* [Trecho selecionado]
----

O Museu Nacional em chamas deixou o Brasil e o mundo internacional chocados. Acervos perdidos. Irrecuperáveis. Memória nacional transformada em cinzas. Patrimônio arquitetônico em total risco. De quem é a responsabilidade?. Ao perguntar, a imprensa já sabia das respostas. Tratava-se de uma tragédia anunciada. Em 1995, notícias ganharam a televisão e os jornais sobre enchentes e cupins na estrutura de madeira do Museu Nacional. Salas de exposição foram fechadas no decorrer das décadas, algumas reabertas. Notícias em 2003, em 2015, entre tantas outras anunciavam e recontavam a precariedade das condições materiais.
Como antropóloga, em contato com colegas antropólogos que ensinam e pesquisam no Museu Nacional, acompanhei-os no emudecimento e na indignação. Poucos conseguiram dar depoimentos. Quem deles e delas não se chocaram ao se deparar com as chamas no Museu Nacional ou receber whatsapps do que acontecia? Estarreceram-se. Não porque não soubessem da precariedade material do espaço em que trabalhavam.
Os pesquisadores já sabiam. A comunidade antropológica de todo Brasil já sabia. O privilégio de trabalhar no Museu Nacional da Quinta da Boa Vista contrastava com a precariedade visível das condições materiais e da vivência do risco pela chuva, pelos cupins nas madeiras, pelas instalações elétricas de todo o Museu. Colegas já me disseram: o que fazer? Se as verbas solicitadas são consideradas impossíveis nas mediações com o Ministério de Educação? Onde se concentrava o esforço dos pesquisadores? No cuidado com a coleção do acervo etnológico, no cuidado da qualidade do ensino e da pesquisa. E nas constantes, e insistentes solicitações de mais recursos pelos dirigentes e pesquisadores para a manutenção do Museu. A precariedade e os riscos eram percebidos claramente, mas as negativas tão constantes tornaram-se quase “realidades objetivas”.
Acervo etnológico em cinzas
A Antropologia Social perde um acervo único da diversidade cultural dos povos indígenas e das conexões África e Brasil conseguido através de pesquisas etnográficas e etnológicas e de doações, além de objetos de culturas do Pacífico. Acervo irrecuperável. Nada sobrou da coleção etnológica. O acervo etnológico está organizado em quatro coleções: Brasil Indígena; Karajás_Plumárias e Etnografia; Kumbukumbu: África, memória e patrimônio e Culturas do Pacífico. Hoje a visita somente pode ser virtual.

----

* [Trechos de linhas]

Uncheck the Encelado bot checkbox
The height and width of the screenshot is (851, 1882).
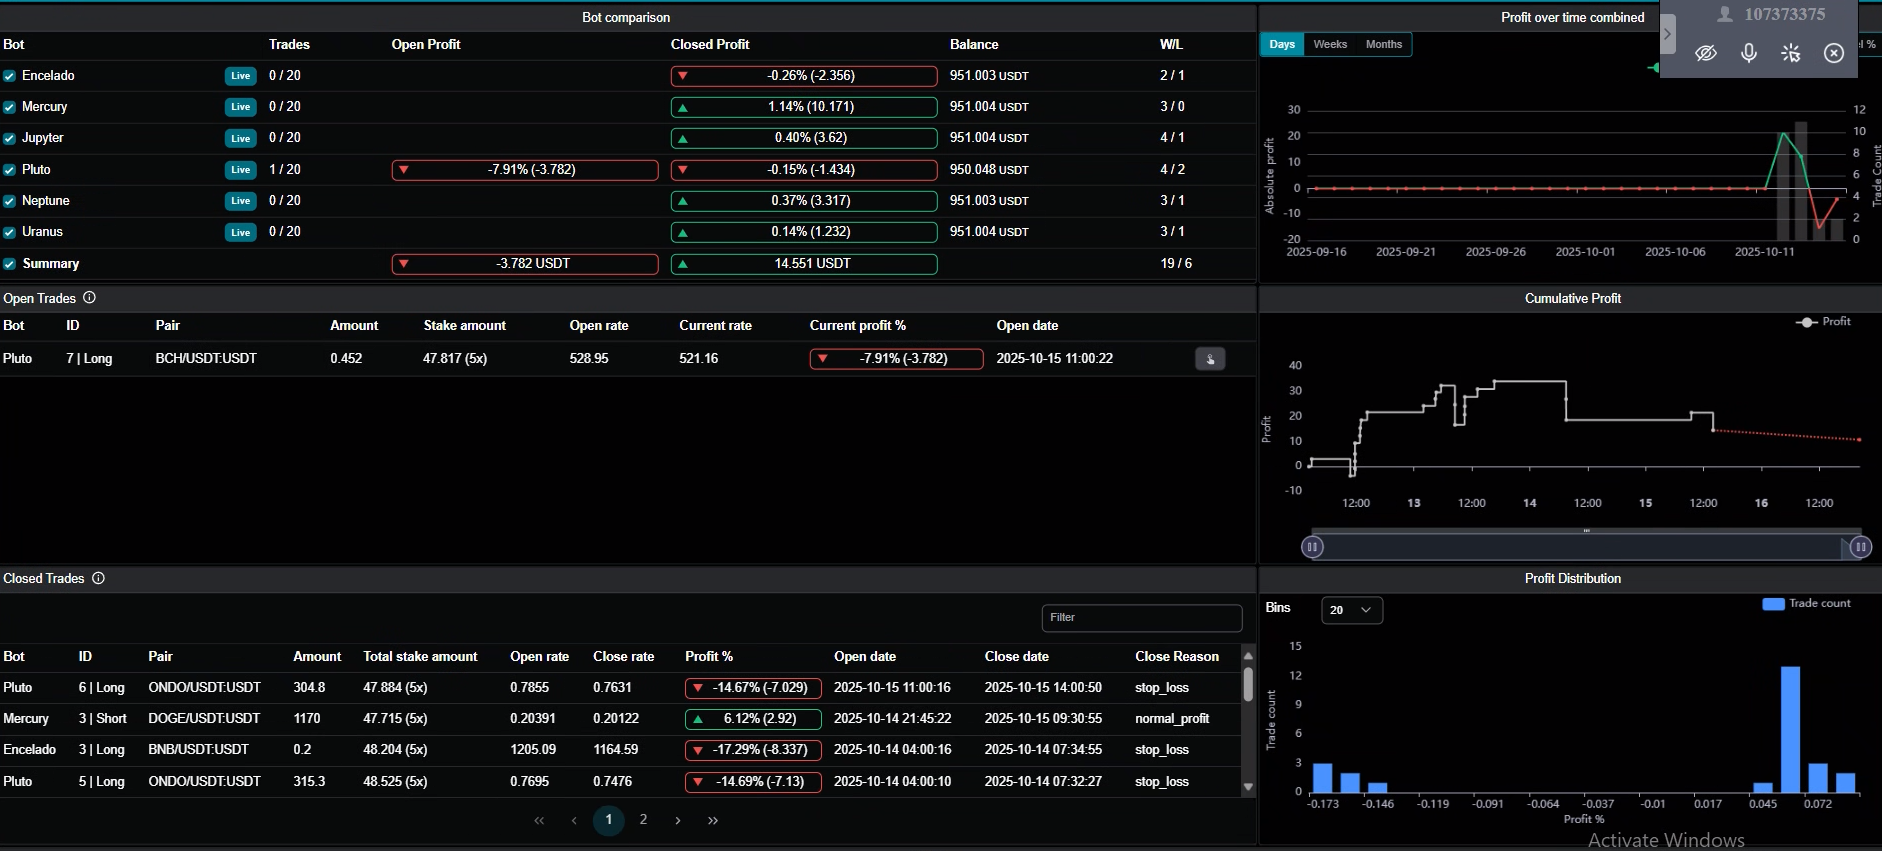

----

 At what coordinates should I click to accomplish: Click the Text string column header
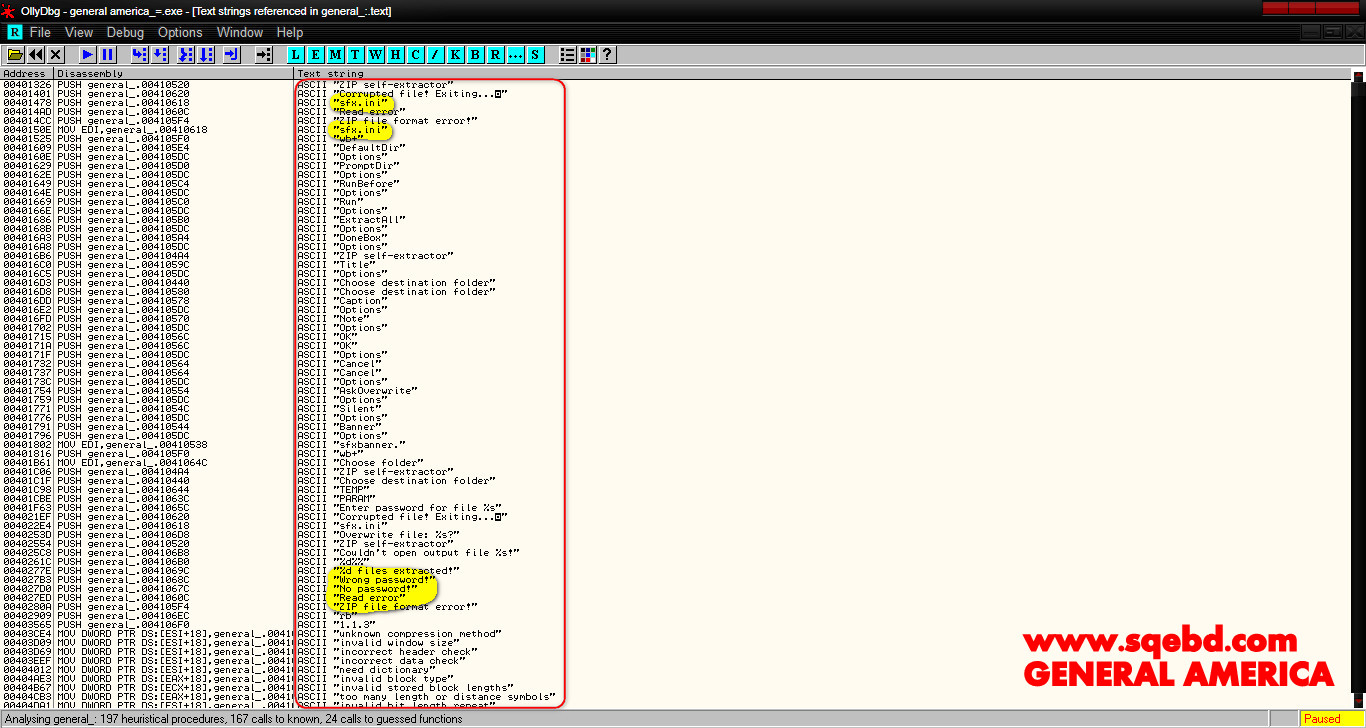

----

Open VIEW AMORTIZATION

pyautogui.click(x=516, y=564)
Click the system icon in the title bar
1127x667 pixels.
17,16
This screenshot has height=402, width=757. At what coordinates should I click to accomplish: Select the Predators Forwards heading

----

* [Tarefas propostas]
(1) As afirmações a seguir estão de acordo com o texto sobre o incêndio do Museu Nacional? Para cada uma, responda sim ou não e cite, sem alterar, as palavras do texto que decidem: (a) Em 1995 houve notícias sobre enchentes e cupins no Museu Nacional. (b) Parte da coleção etnológica foi preservada. (c) O acervo etnológico está organizado em cinco coleções.
(2) Reescreva em forma de lista o parágrafo do texto sobre o incêndio do Museu Nacional que começa com "Os pesquisadores já sabiam", mantendo os fatos principais.
(3) Dê sequência ao texto sobre o incêndio do Museu Nacional a partir da última frase apresentada.

* [Respostas do exercício]
(1)
(a) Sim: "Em 1995, notícias ganharam a televisão e os jornais sobre enchentes e cupins na estrutura de madeira do Museu Nacional."
(b) Não: "Nada sobrou da coleção etnológica."
(c) Não: "O acervo etnológico está organizado em quatro coleções"

(2)
- Os pesquisadores e a comunidade antropológica de todo o Brasil já conheciam a precariedade do Museu.
- O privilégio de trabalhar no Museu Nacional da Quinta da Boa Vista contrastava com condições materiais precárias e com o risco trazido pela chuva, pelos cupins nas madeiras e pelas instalações elétricas.
- As verbas solicitadas eram consideradas impossíveis nas mediações com o Ministério de Educação.
- O esforço dos pesquisadores concentrava-se no cuidado com a coleção do acervo etnológico, na qualidade do ensino e da pesquisa e nos pedidos constantes de mais recursos para a manutenção do Museu.
- As negativas constantes tornaram-se quase “realidades objetivas”.

(3)
Entre tantos objetos a serem vistos, perdemos bonecas de cerâmica Karajás atributo exclusivamente das mulheres. O modo de fazer tradicional Karajá está sendo objeto de um processo para registro do saber como patrimônio imaterial brasileiro.
Perdemos um conjunto de máscaras Tikuna que representam os “encantados”, entidades sobrenaturais que visitam os indígenas durante a “Festa da Moça Nova”, ritual de passagem que prepara a menina para as responsabilidades da vida adulta. Perdemos um trocano, adquirido pela Comissão Rondon, grande tambor de fenda do povo Tukano que habita o noroeste do Amazonas, utilizado para a comunicação entre as malocas e para contato com o criador dos homens e do mundo.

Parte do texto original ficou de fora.